Q: How have your first shows gone?
Aubin: I think better than better than we thought they were going to. I mean, we're doing a lot of things for the first time live for both of us. Like I sang a little bit with Swamp Kids, but I've primarily been a trombone player, so singing as the primary vocalist was first for me.
Peters: I've never done things like sequence parts for a drum machine and a bass part, let alone for the whole band. So it's really fun to be in that role, which is very different for me. And then it also just kind of makes it feel like we're on our toes all the time onstage.
Aubin: We’re used to having at least five people in our bands, so it’s been really exciting to play as a duo and have the ability to navigate on stage in an intimate way. So, yeah, the shows have been really, really fun. They seem to have been received well, and people are dancing to them. People like hearing the new sounds, so we’re excited to keep exploring.
Q: What does your live set comprise at this point?
Aubin: We’re playing mostly original music written together, but some are primarily written by me and some primarily written by Ang. And we're getting new music together all the time. Another beautiful thing about this project is that we can write new songs and get them together pretty quickly.
Peters: We have about six to eight originals and another six to eight cover songs, from Thomas Dolby, Blondie, and a few others we’ve been working on.
Q: Do you use any laptops or tracks on stage?

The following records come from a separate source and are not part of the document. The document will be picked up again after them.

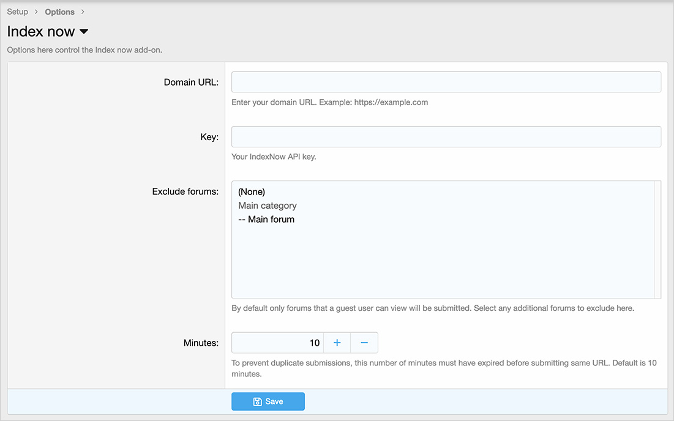Click the Exclude forums label
The image size is (674, 421).
pyautogui.click(x=185, y=192)
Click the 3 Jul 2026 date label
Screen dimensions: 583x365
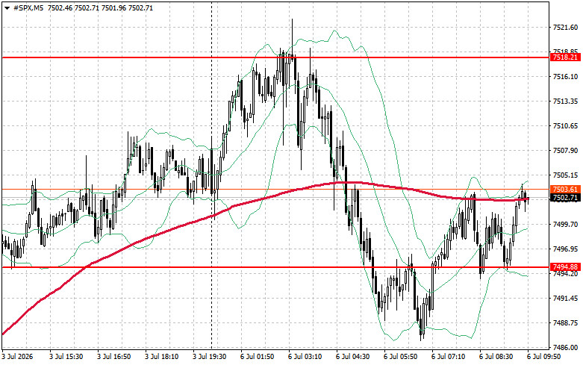(17, 357)
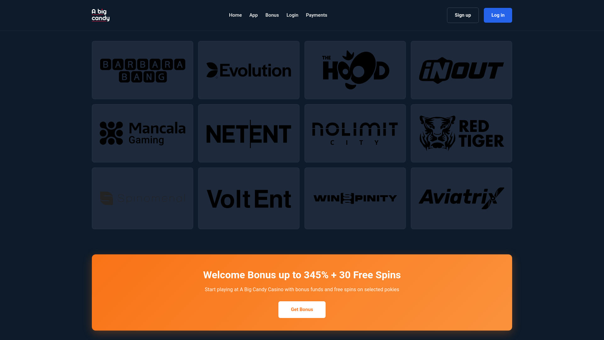Viewport: 604px width, 340px height.
Task: Open the Winspinity provider tile
Action: coord(355,198)
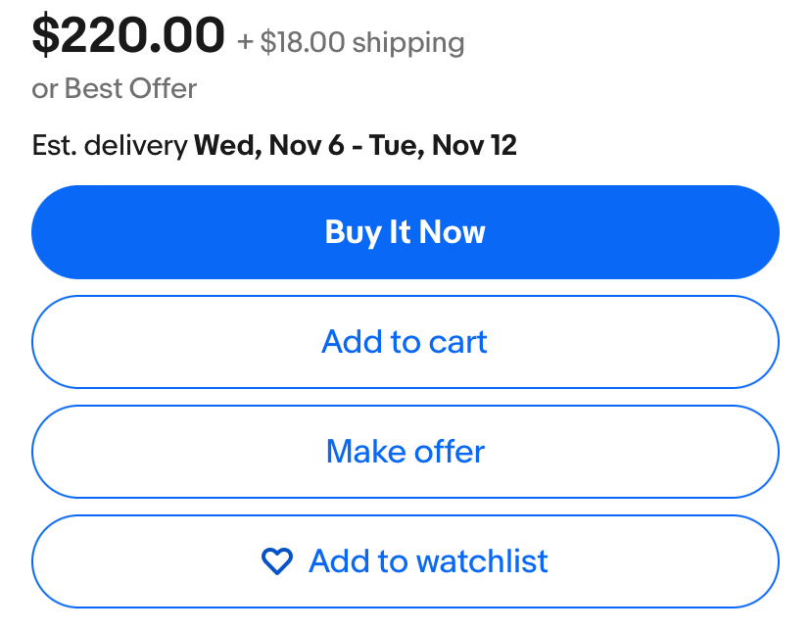Click the 'or Best Offer' label
Viewport: 811px width, 632px height.
(x=115, y=88)
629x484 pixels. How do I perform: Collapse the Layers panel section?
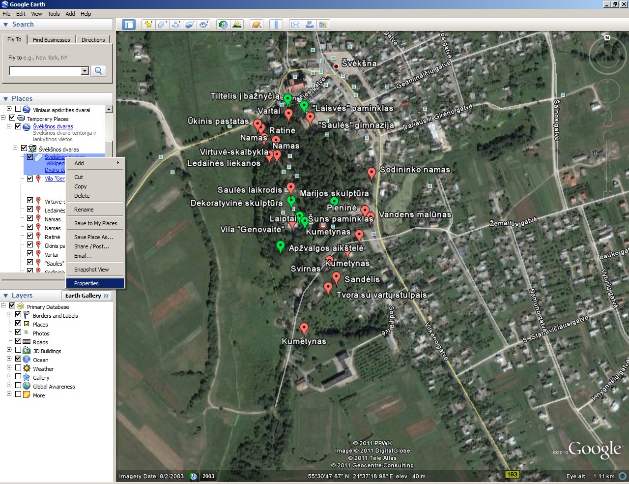pos(6,296)
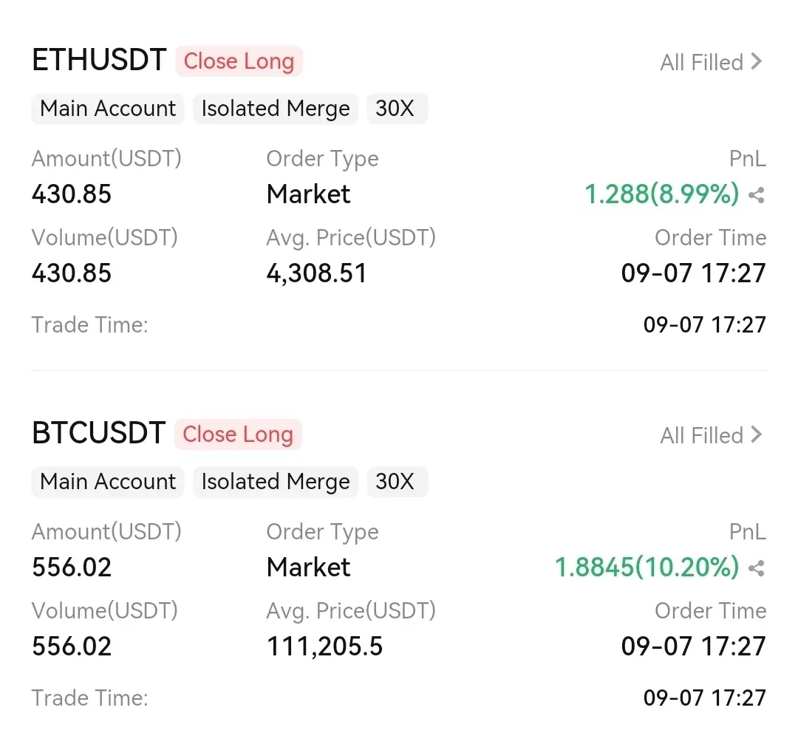The image size is (798, 733).
Task: Click share icon next to BTCUSDT PnL
Action: click(756, 568)
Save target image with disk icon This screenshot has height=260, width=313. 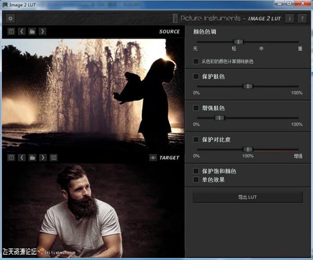click(x=53, y=158)
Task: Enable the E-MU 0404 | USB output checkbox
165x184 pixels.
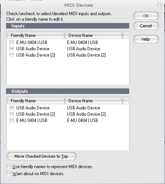Action: 11,120
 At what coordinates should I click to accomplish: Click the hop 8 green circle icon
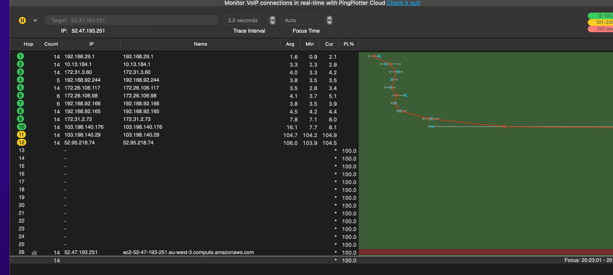point(20,111)
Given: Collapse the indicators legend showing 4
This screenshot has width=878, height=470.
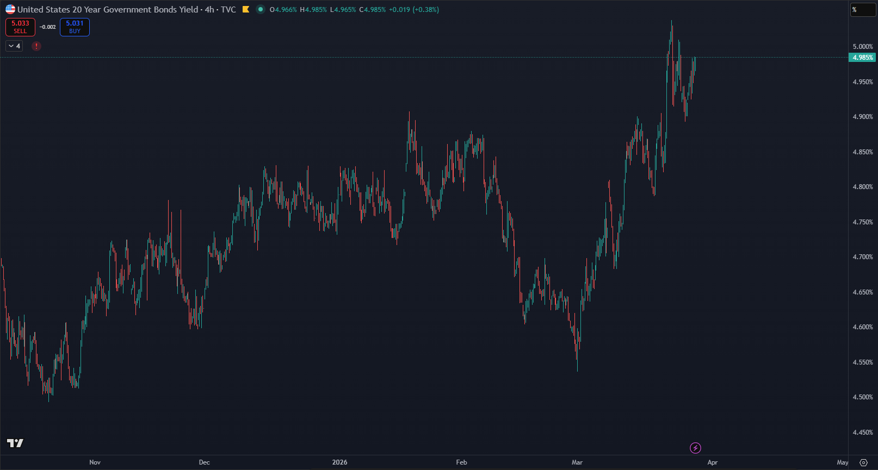Looking at the screenshot, I should click(14, 46).
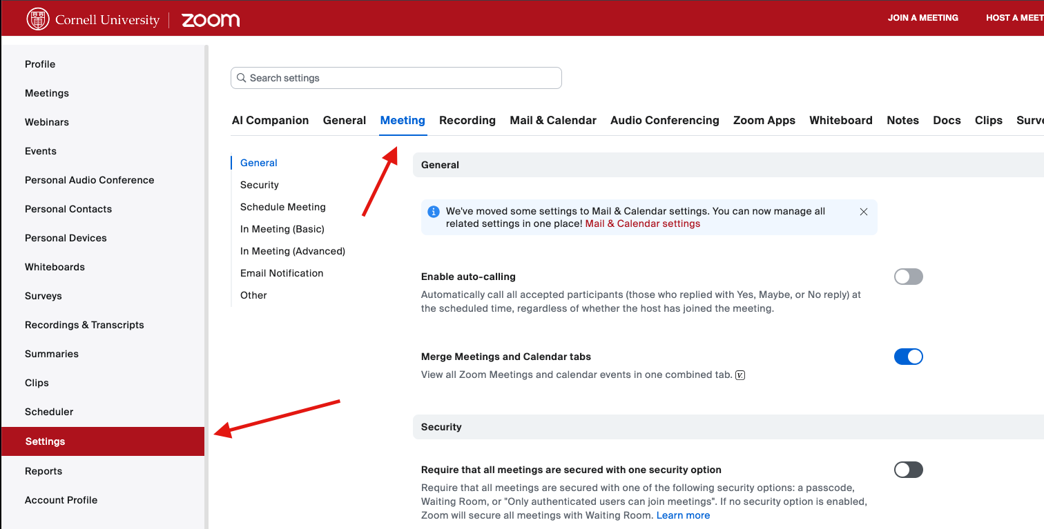Enable the auto-calling toggle

coord(908,277)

Peters: Our friends Tony and Cuci from AfroBeta, who played a show here at our place last year, have been a big influence. Tony has shown me how you can do things like what we're doing without a computer and you can make it musical, and you don't have to rely on any backing tracks or anything like that. We had a vision for being able to do that, but doing it with just two people is not easy, you have to cover a lot of ground.
Aubin: But we still want it to be a powerful sound.
Peters: I’ve done some jams with Tony, and you’d think some of his sounds are preprogrammed, but they're not – it's all about doing it right there on the fly. I consider myself a musician but that can take more work sometimes than mastering an instrument. Not take away from anything being a musician, but more to give credit where it's due to folks like Tony and others who do manipulative work with synthesizers – that arguably is just the same type of thing as playing an instrument.
Q: What’s next for the band?
Peters: We have some gigs coming up this summer, at the BBQ in August, and a few others.
Aubin: We love the idea of being able to travel with this band and we have a ton of music that we are preparing to record. And now that we're starting to get our footing a little bit and really dial in what we want it to be, and the sounds that we want to create, it's just feeling really exciting!